What is expected: Pictures stay out of the copy. Retype exactly the lines below from the one with "Proceed with the Next button" through the one with "Given: Select ground symbol at Q2 base".

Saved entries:
------------------------------------------------

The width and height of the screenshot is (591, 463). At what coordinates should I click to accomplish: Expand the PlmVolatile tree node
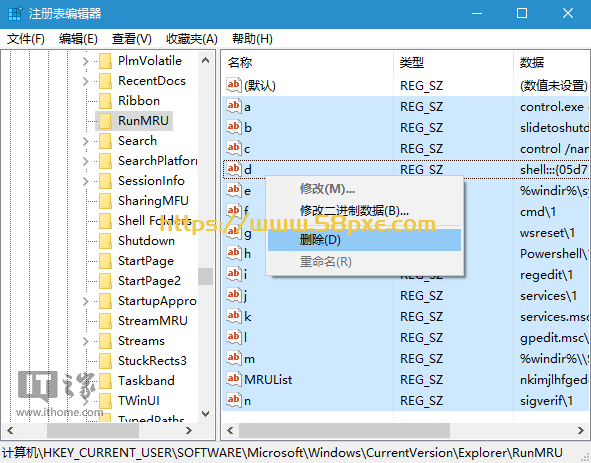pos(86,61)
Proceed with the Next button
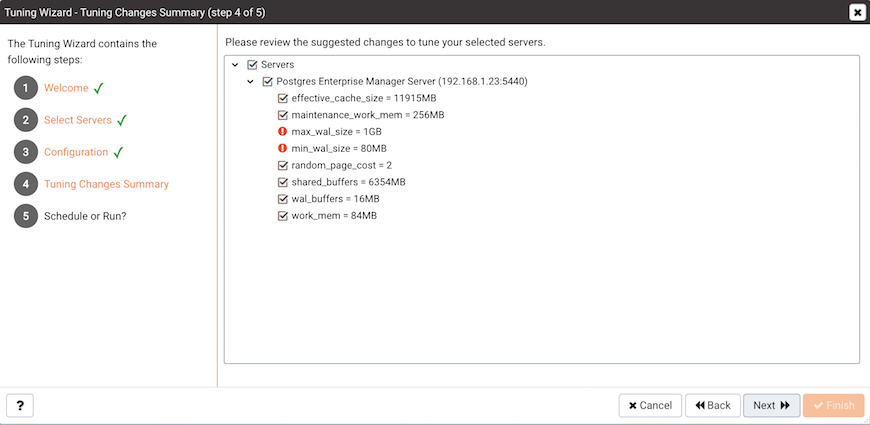 (771, 406)
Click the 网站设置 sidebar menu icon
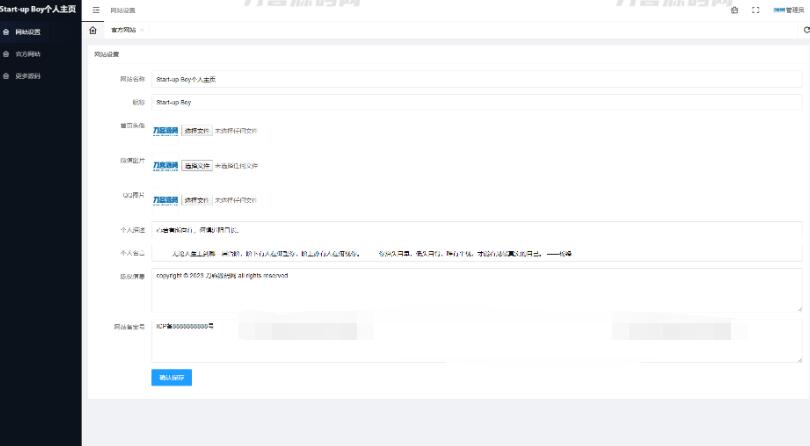The height and width of the screenshot is (446, 810). click(x=7, y=32)
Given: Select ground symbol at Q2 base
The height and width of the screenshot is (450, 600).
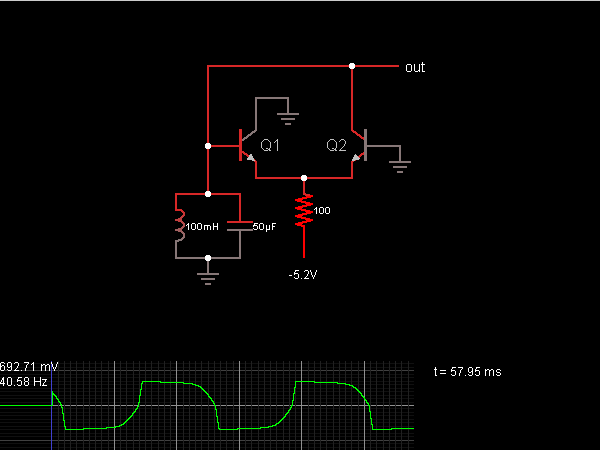Looking at the screenshot, I should click(x=400, y=167).
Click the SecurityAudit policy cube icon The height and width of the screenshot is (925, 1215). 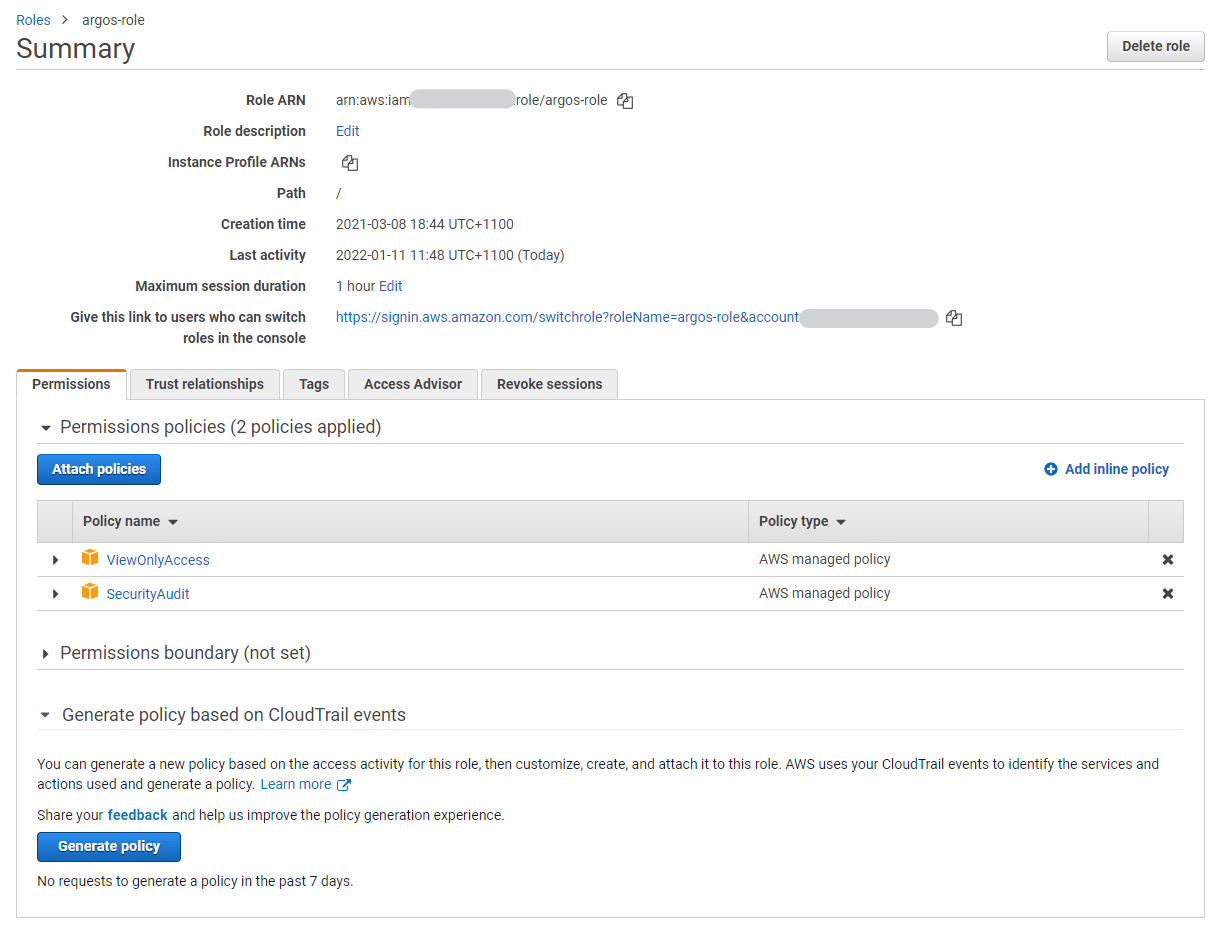pos(90,592)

------------------------------------------------

Solution:
Proceed with the Next button
 (771, 406)
Click the 网站设置 sidebar menu icon
The height and width of the screenshot is (446, 810). click(x=7, y=32)
Given: Select ground symbol at Q2 base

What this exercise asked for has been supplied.